Dikhotomi antara akal dan wahyu masing-masing sebagai sumber pengetahuan dan petunjuk kebenaran, begitu nyata dan kental dalam penggelan sejarah intelektual Islam. Sedemikian nyata dan kentalnya, sehingga upaya-upaya relevansi dan univikasi serta harmonisasi antara akal (filsafat) dan wahyu (agama), menurut Harun Nasution dalam Akal dan Wahyu Dalam Islam, telah menjadi polemik dan perdebatan yang akut dan berkepanjangan dalam sejarah tradisi pemikiran dan intelektual di kalangan ulama-ulama (sarjana-sarjana) Muslim, terutama di kalangan sarjana teolog Mulsim, khusus dari aliran Mu’tazilah dan Asy’ariah.
Hal serupa, malah lebih akut, juga telah terjadi di kalangan para filosuf Muslim. Makanya, hal yang pelaing pertama dilakukan oleh para filosuf adalah melakukan harmonisasi antara akal dan wahyu, misalnya diawali oleh al-Kindi, dilanjutkan oleh al-Farabi serta oleh Ibn Sina. Begitu pula yang dilakukan oleh beberapa fiosuf Islam di Andalusia, khususnya Ibn Rusyd, misalnya mengarang suatu risalah untuk menyelaraskan antara akal wahyu (filsafat dan syari’ah), yaitu Fasl al-Maqal fī mā Bayn al-Ḥikmah wa al-Syari’ah min Ittisal.
Dipahami bahwa sumber pengetahuan dan petunjuk kebenaran lewat akal bersifat relatif (tidak pasti) dan tidak mutlak benar; sedangkan kebenaran lewat wahyu bersifat absolut (pasti) dan mutlak benar. Timbul pertanayaan, kenapa kemudian muara kedua sumber tadi terjadi klaim yang berbeda: akal (jadi) relatif dan wahyu (tetap) absolut? Seharusnya klaimnya tetap sama, karena bukankah keduanya sama-sama berasal dan besumber dari Tuhan. Untuk memecahakan masalah ini, jawaban sederhana dan sering diajukan adalah bahwa akal adalah hasil olah pikir manusia yang nisbi, dan sangat mungkin untuk tidak “terjamin” kebenaranya sebab sudah terkontaminasi dengan sifat kemanusiawian manusia.

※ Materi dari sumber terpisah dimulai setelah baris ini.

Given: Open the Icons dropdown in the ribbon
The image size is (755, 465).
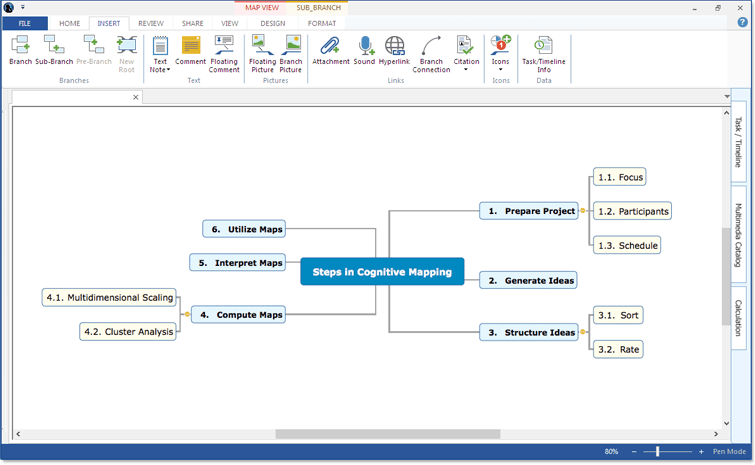Looking at the screenshot, I should 500,70.

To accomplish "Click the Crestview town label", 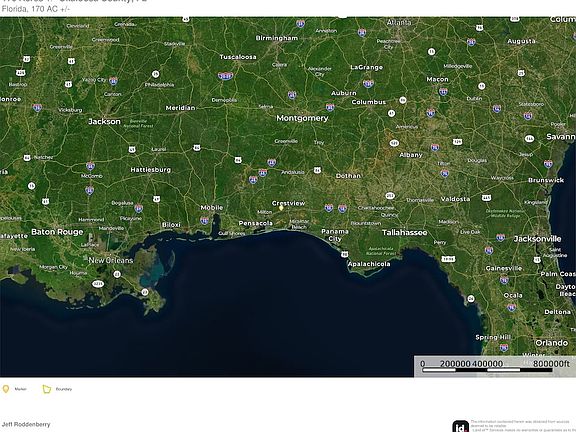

Kalau ditilik lebih jauh, sesungguhnya dikotomi akal dan wahyu serta implikasinya pada disparitas antara ilmu-ilmu Hellenisme (pencapaian lewat akal) dan ilmu-ilmu Islam (peroleh melalui wahyu) pada tataran realitas tidak perlu terjadi. Mengingat adanya argumentasi pada dataran idealitas. Pertama, kedua sumber kebenaran tersebut (akan dan wahyu) sama-sama berasal dan “diciptakan” dari Wujud Tunggal. Paling tidak, meskipun dapat dibedakan tetapi tidak dapat dipertentangkan satu dengan lainnya, sebagaimana ungkapan Mullah Muhsin Faydh Kasyani, ddalam The Tao of Islam, “akal adalah syariah yang diwahyukan dalam diri manusia; syariah yang diwahyukan itu adalah akal di luar diri manusia …Pendeknya, sumber dari semua sifat baik dan asal-usul dari semua kesempurnaan adalah akal.” Sehingga pada gilirannya, suatu keniscayaan, kalau akal dan wahyu tidak terdapat kontradiksi di dalamnya; dan adalah absurd serta tidak intellegible kalau ditemukan pertentangan antara keduanya. Keniscayaan ini tidak saja berdasarkan argumen aqli tetapi juga dilandaskan pada peneguhan naqli.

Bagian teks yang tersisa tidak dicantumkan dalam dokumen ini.